Return only the lines of the data below from the line with "إصدارات المركز (369, 55)" up to and including the line with "СКИДКИ ОТ 30% ДО 70% ✨ (206, 128)", exactly as written, with the pictures omitted.

(Records provided):
╭──

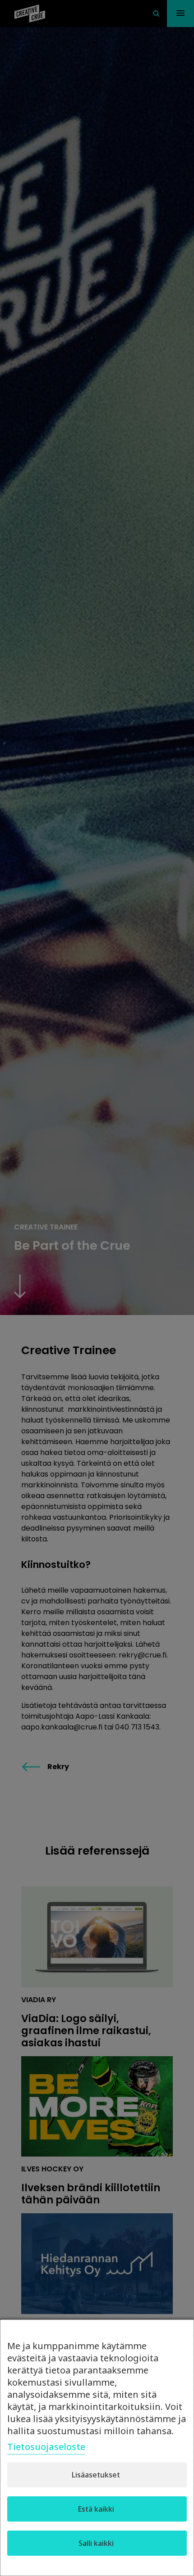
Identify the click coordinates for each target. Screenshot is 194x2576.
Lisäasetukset (96, 2475)
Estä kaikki (96, 2509)
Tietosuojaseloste (46, 2447)
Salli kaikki (96, 2543)
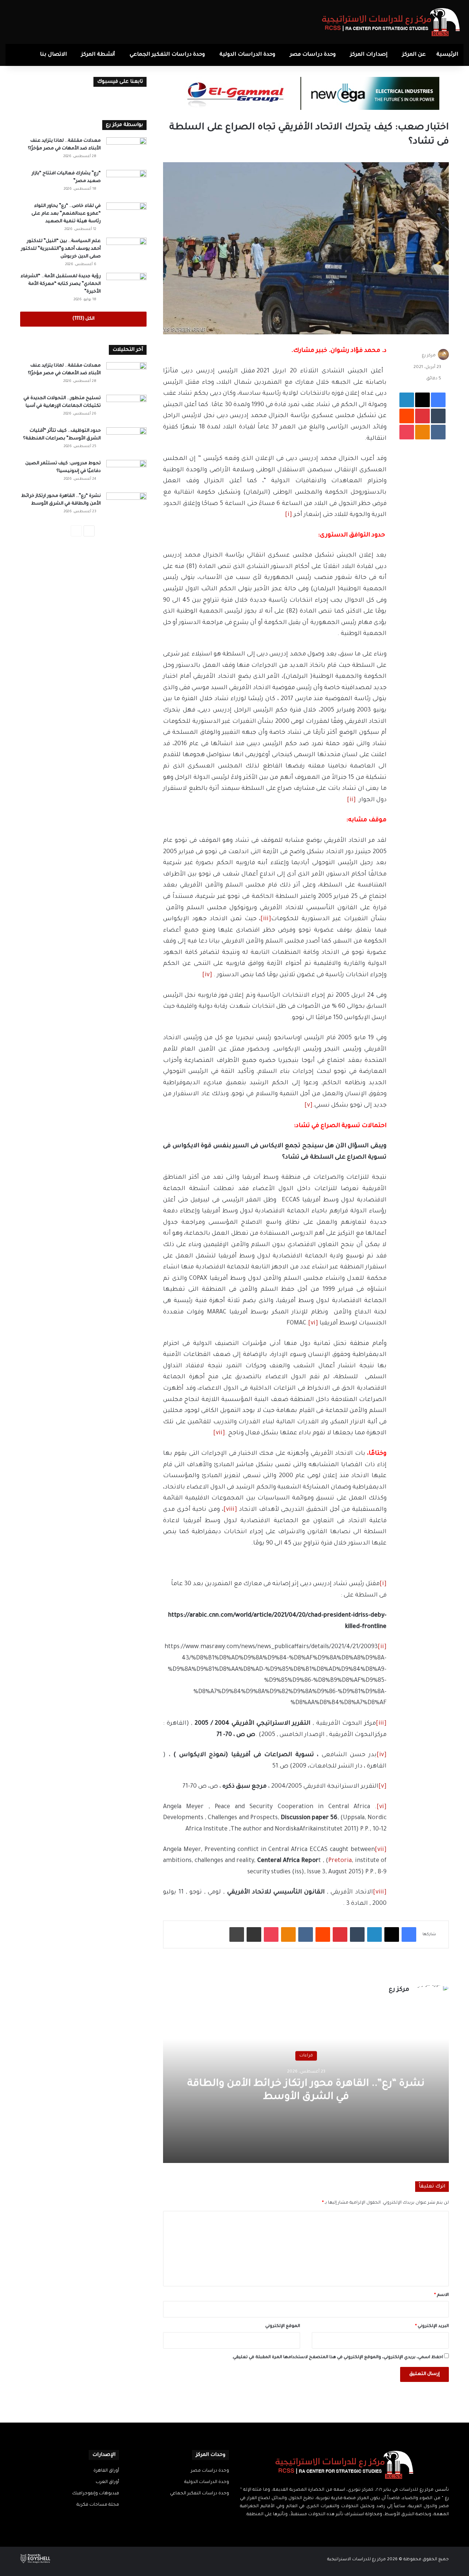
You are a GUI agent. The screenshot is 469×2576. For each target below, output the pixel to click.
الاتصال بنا (53, 55)
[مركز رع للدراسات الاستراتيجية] (391, 22)
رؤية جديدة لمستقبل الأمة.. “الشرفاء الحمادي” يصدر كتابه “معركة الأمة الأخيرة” (61, 284)
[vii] (219, 1433)
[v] (308, 1105)
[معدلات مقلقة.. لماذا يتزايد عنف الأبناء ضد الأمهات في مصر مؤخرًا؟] (126, 151)
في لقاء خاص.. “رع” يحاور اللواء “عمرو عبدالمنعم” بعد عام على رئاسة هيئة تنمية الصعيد (66, 214)
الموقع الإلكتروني (282, 2326)
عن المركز (414, 55)
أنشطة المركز (98, 55)
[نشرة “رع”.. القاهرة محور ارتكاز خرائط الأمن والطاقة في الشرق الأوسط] (126, 506)
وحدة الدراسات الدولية (247, 55)
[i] (288, 515)
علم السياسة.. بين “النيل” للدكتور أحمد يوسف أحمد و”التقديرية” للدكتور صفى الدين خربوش (61, 249)
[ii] (351, 800)
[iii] (266, 919)
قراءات (306, 2055)
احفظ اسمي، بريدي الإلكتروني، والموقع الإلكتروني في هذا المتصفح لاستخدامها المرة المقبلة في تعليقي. (337, 2357)
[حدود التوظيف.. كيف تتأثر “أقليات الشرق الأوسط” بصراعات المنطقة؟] (126, 441)
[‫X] (348, 2528)
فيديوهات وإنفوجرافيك (95, 2493)
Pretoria (340, 1861)
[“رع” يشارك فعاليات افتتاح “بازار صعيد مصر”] (126, 183)
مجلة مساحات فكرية (98, 2505)
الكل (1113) (83, 318)
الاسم (441, 2295)
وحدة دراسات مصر (313, 55)
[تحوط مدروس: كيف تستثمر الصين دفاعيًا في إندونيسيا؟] (126, 473)
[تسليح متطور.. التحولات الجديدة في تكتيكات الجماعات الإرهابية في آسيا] (126, 408)
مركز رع (429, 356)
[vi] (313, 1323)
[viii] (230, 1509)
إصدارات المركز (369, 55)
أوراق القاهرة (106, 2470)
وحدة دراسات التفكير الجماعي (167, 55)
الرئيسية (447, 55)
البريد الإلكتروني (432, 2326)
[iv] (207, 975)
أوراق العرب (107, 2482)
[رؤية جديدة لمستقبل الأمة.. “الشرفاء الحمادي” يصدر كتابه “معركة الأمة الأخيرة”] (126, 286)
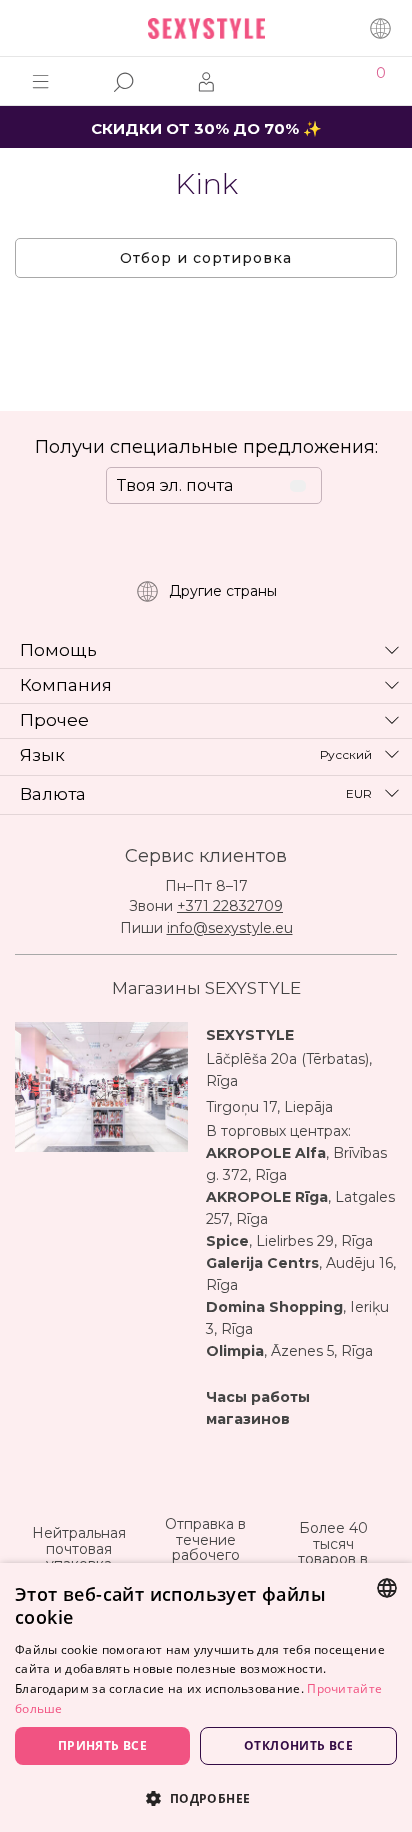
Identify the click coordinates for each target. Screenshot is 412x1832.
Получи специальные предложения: (206, 447)
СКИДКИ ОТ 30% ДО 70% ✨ (206, 128)
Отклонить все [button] (298, 1745)
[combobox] (387, 1588)
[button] (206, 1797)
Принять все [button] (102, 1745)
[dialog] (206, 1697)
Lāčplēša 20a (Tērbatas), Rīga (289, 1070)
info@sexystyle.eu (230, 928)
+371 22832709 (230, 906)
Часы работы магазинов (258, 1408)
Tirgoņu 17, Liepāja (269, 1107)
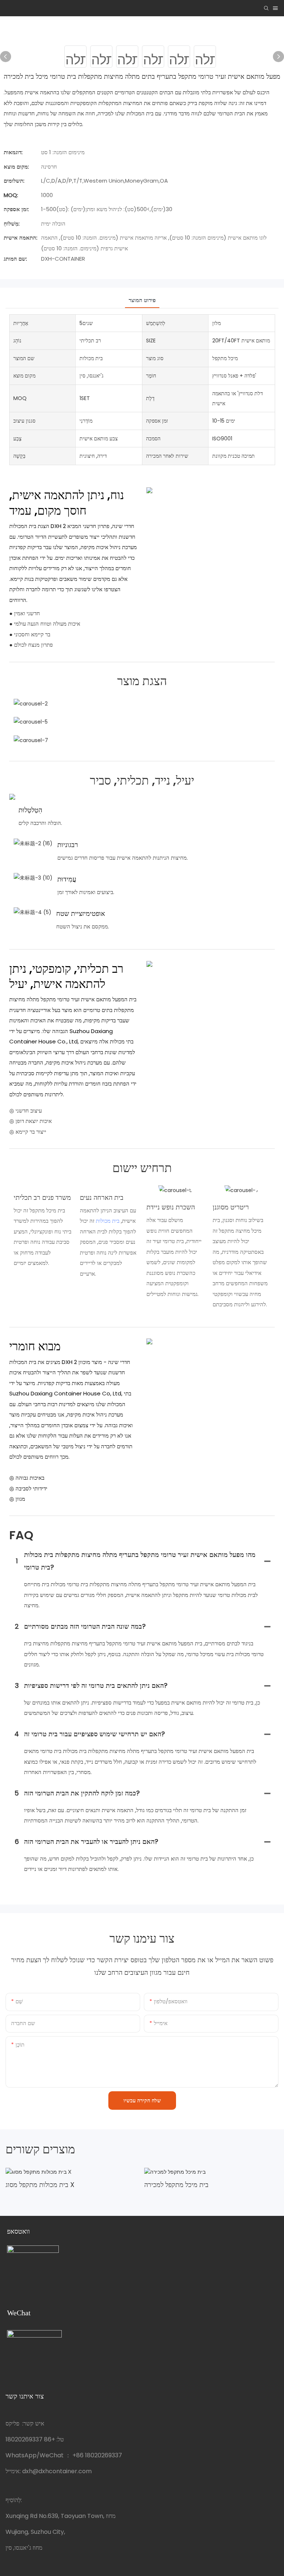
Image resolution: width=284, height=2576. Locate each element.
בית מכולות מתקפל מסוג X (40, 2184)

╰──

(Problem solution):
إصدارات المركز (369, 55)
أوراق القاهرة (106, 2470)
وحدة دراسات التفكير الجماعي (167, 55)
الرئيسية (447, 55)
البريد الإلكتروني (432, 2326)
[iv] (207, 975)
أوراق العرب (107, 2482)
[رؤية جديدة لمستقبل الأمة.. “الشرفاء الحمادي” يصدر كتابه “معركة الأمة الأخيرة”] (126, 286)
Identify the click coordinates for each target. Screenshot is 412x1832.
Получи специальные предложения: (206, 447)
СКИДКИ ОТ 30% ДО 70% ✨ (206, 128)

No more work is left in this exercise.